La question de l’héritage de la femme revient en force sur le devant de la scène. Un groupe d’acteurs sociaux, dont des écrivains, des universitaires, artistes, militants associatifs et des droits de l’homme, ainsi que des théologiens, vient de lancer un appel pour l’abrogation d’une règle de l’héritage contenue dans la Moudawana. Il s’agit de la fameuse règle de Taâssib, précise le quotidien Al Ahdath Al Maghribia dans sa livraison du jeudi 22 mars.
Selon cette règle de plus en plus contestée, explique le journal, les héritières n'ayant pas de frère sont obligées de partager leurs biens avec les parents masculins du défunt, même éloignés (oncles, cousins…). Les auteurs de cet appel estiment que cette règle ne correspond plus au fonctionnement de la famille marocaine et au contexte social actuel. De même, elle précarise les femmes les plus pauvres et les rend encore plus vulnérables. Cette règle, fruit de l’Ijtihad des Oulémas n'obéissant néanmoins à aucune injonction religieuse, oblige, en outre, de nombreux parents à céder leurs biens, de leur vivant, à leurs filles, observe Al Ahdath Al Maghribia.
Cette règle est d’autant plus inégalitaire que, selon la Moudawana promulguée en 2004, un héritier unique mâle hérite de tous les biens de son défunt père alors que, lorsqu’il s’agit d’une femme, elle n’a droit qu’à une partie dite «faridha».
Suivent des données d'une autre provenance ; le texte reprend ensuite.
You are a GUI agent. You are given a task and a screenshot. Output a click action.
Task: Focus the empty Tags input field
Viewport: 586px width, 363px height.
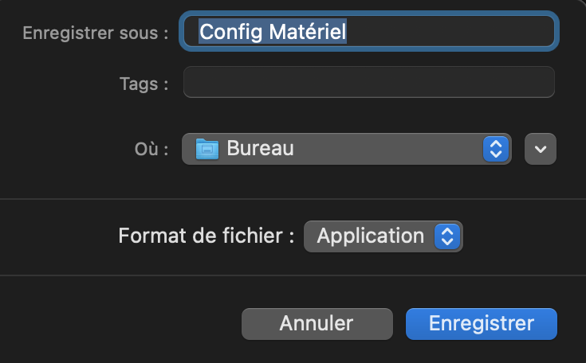[368, 82]
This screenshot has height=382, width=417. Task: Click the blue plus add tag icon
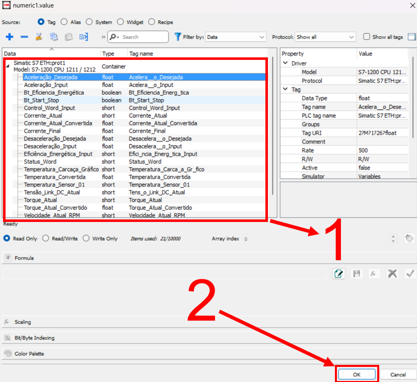9,37
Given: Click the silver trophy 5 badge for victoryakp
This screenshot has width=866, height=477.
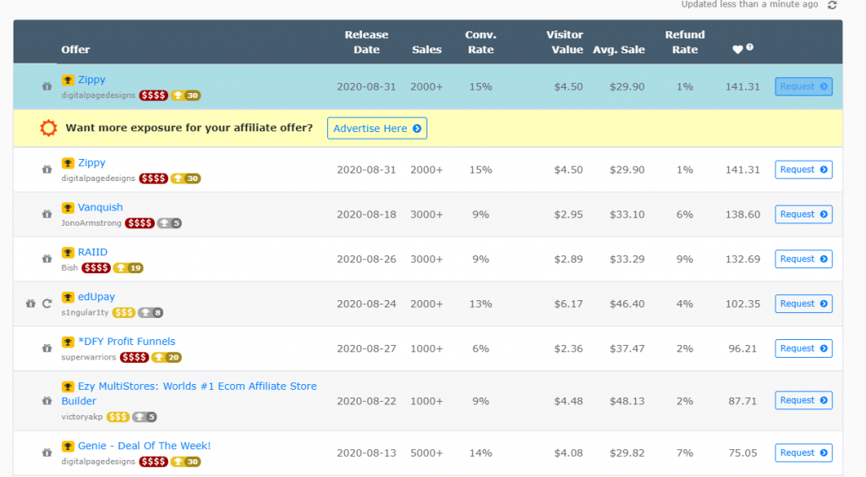Looking at the screenshot, I should pyautogui.click(x=145, y=416).
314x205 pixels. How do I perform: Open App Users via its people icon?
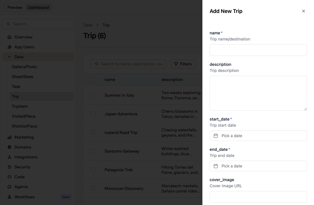9,47
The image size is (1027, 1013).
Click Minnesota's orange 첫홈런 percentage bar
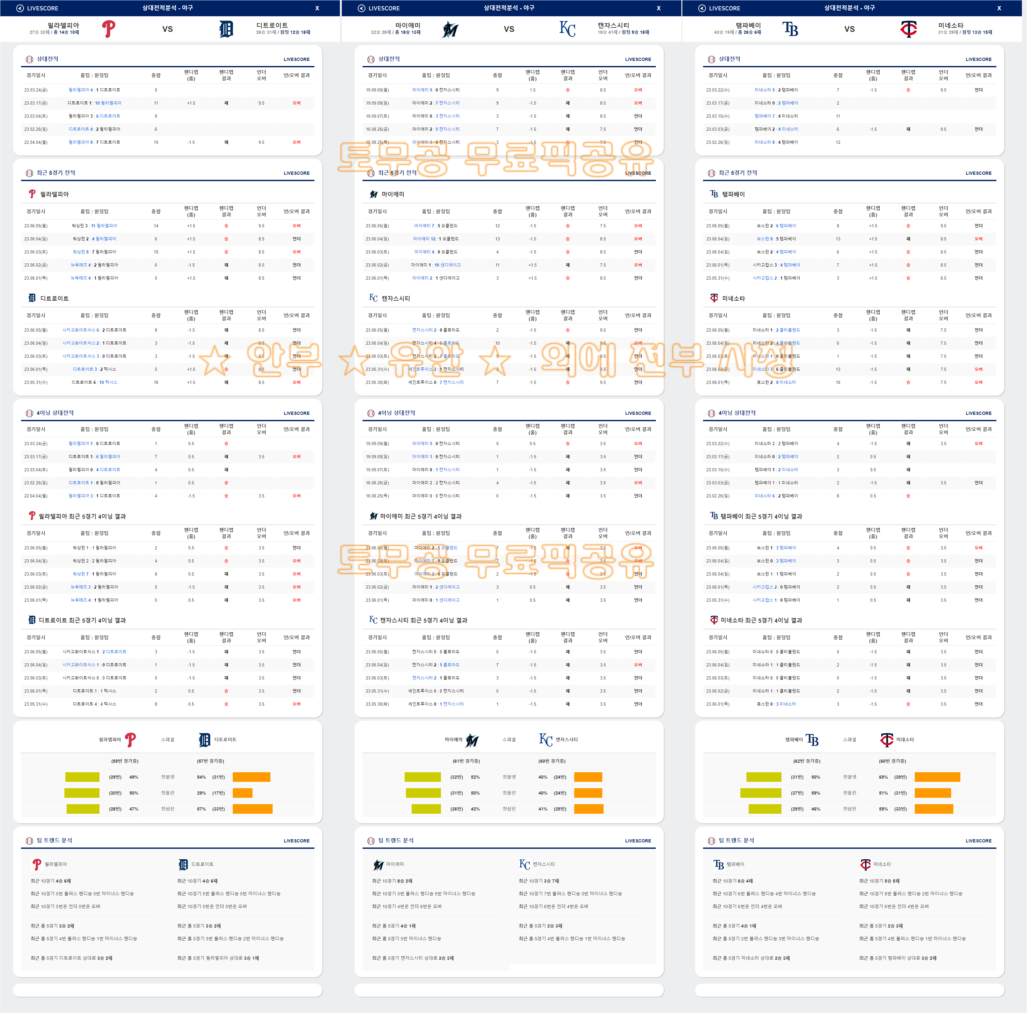click(x=932, y=793)
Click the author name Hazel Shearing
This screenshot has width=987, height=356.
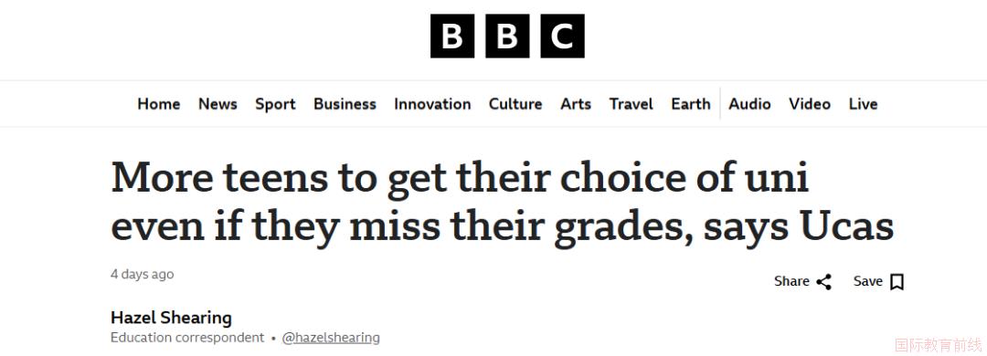coord(171,317)
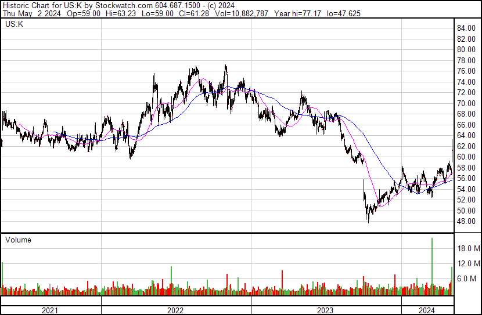Viewport: 482px width, 315px height.
Task: Click the Thu May 2 2024 date text
Action: 32,13
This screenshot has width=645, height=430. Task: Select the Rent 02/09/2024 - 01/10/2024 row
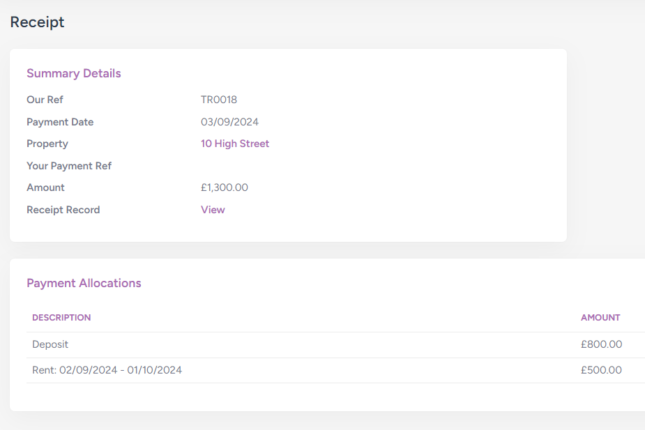click(107, 370)
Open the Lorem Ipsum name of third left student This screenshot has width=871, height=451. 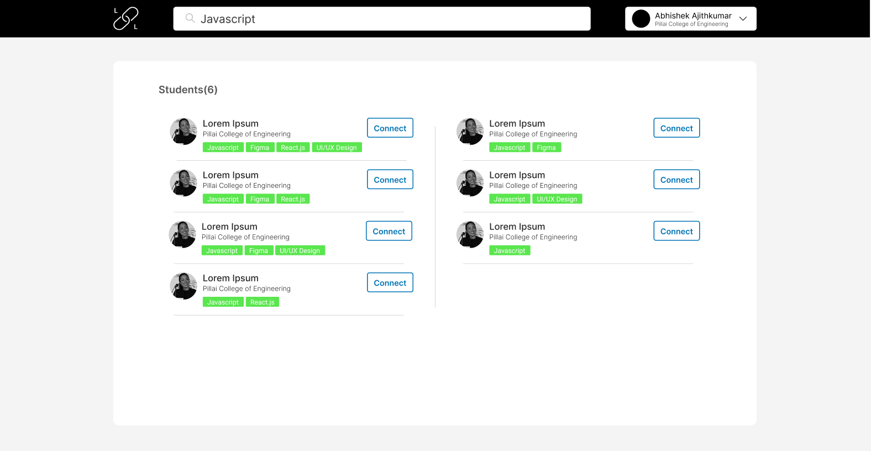[229, 227]
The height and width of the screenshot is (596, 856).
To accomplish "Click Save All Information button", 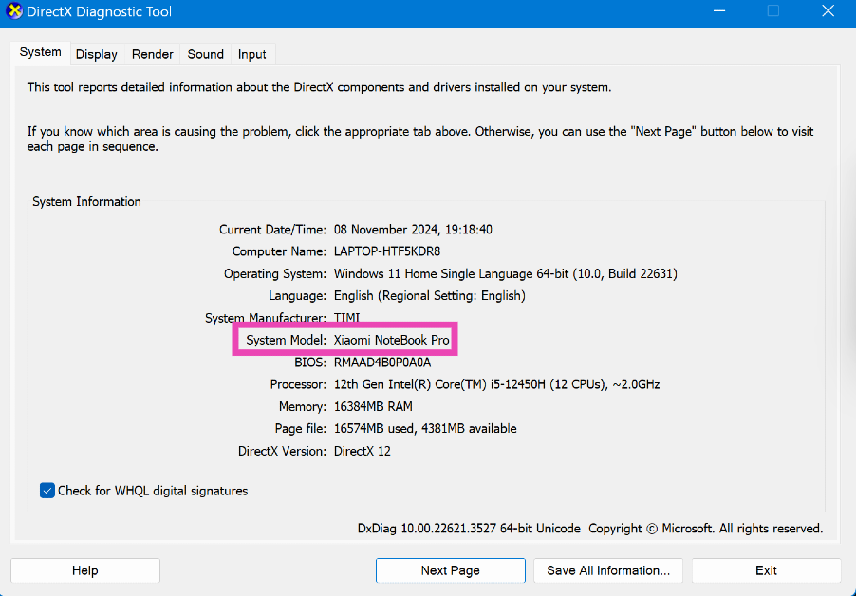I will (x=608, y=570).
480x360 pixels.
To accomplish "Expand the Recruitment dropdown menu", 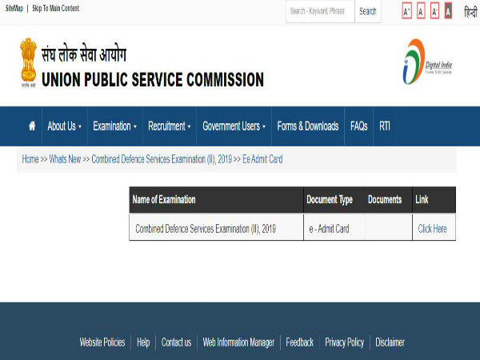I will [170, 126].
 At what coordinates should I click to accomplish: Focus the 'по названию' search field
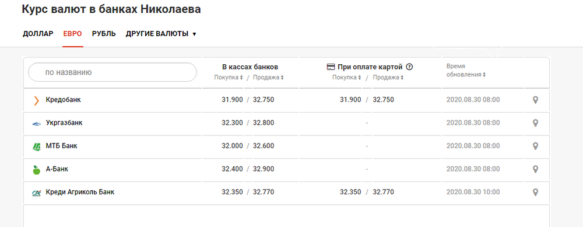coord(113,72)
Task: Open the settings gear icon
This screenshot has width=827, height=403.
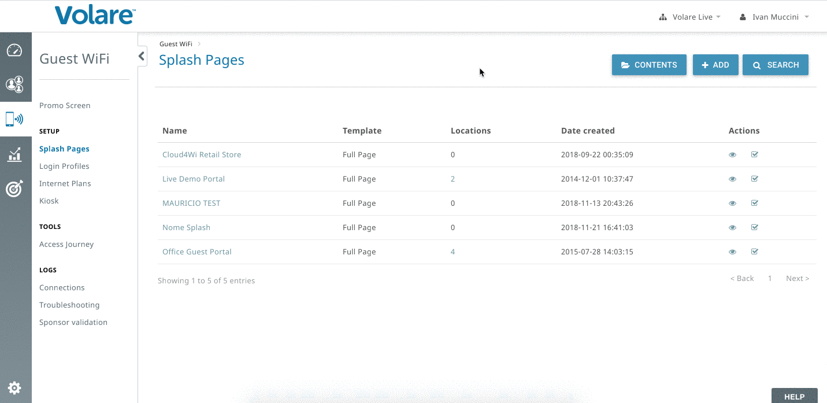Action: [14, 388]
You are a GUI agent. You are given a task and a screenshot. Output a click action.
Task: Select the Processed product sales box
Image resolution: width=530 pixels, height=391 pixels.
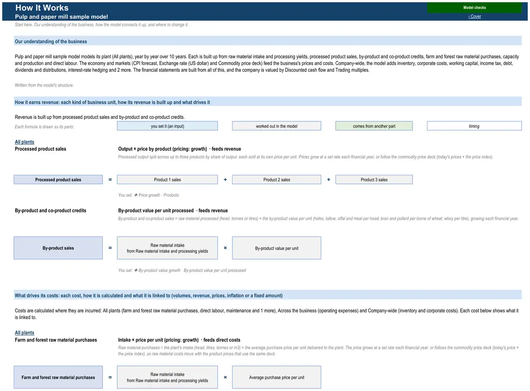(x=58, y=180)
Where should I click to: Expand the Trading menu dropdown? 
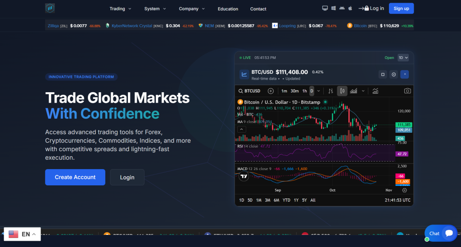click(x=120, y=9)
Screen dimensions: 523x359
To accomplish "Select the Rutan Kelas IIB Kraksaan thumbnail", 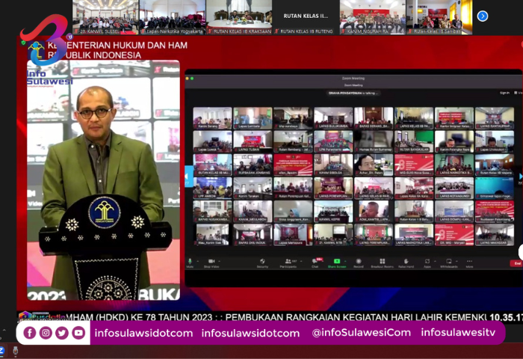I will (239, 16).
L’appel signé par une centaine d’intellectuels, acteurs associatifs et défenseurs des droits de l’Homme précise que le contexte dans lequel cette règle a été instaurée est dépassé. La famille actuelle se limite, dans l’écrasante majorité des cas, au père, à la mère et à leurs enfants. Le nombre des filles scolarisées est également en constante augmentation et la femme participe de plus en plus à la vie active et à l’économie nationale. Sans compter qu'un nombre important de ménages est pris en charge, financièrement, par la femme.
Bref, note le journal qui cite les auteurs de cet appel, le maintien de cette règle s’inscrit en faux avec les changements démographiques, économiques et sociaux qu’a connus le Maroc. Elle constitue une injustice envers les femmes et pourrait, dans bien des cas, déboucher sur des situations dramatiques. Les signataires de l’appel se demandent, par conséquent, s’il n’est pas dans la finalité de la religion d’épouser ces changements sociaux et de répondre aux exigences du contexte actuel en abrogeant cette règle.
Par ailleurs note le journal, le lancement de cet appel intervient deux jours après que la chercheuse en sciences islamiques, Asma Lamrabet, ait été la cible de sévères critiques et d'attaques virulentes, notamment de la part des salafistes, à cause justement de ses positions sur l’héritage de la femme.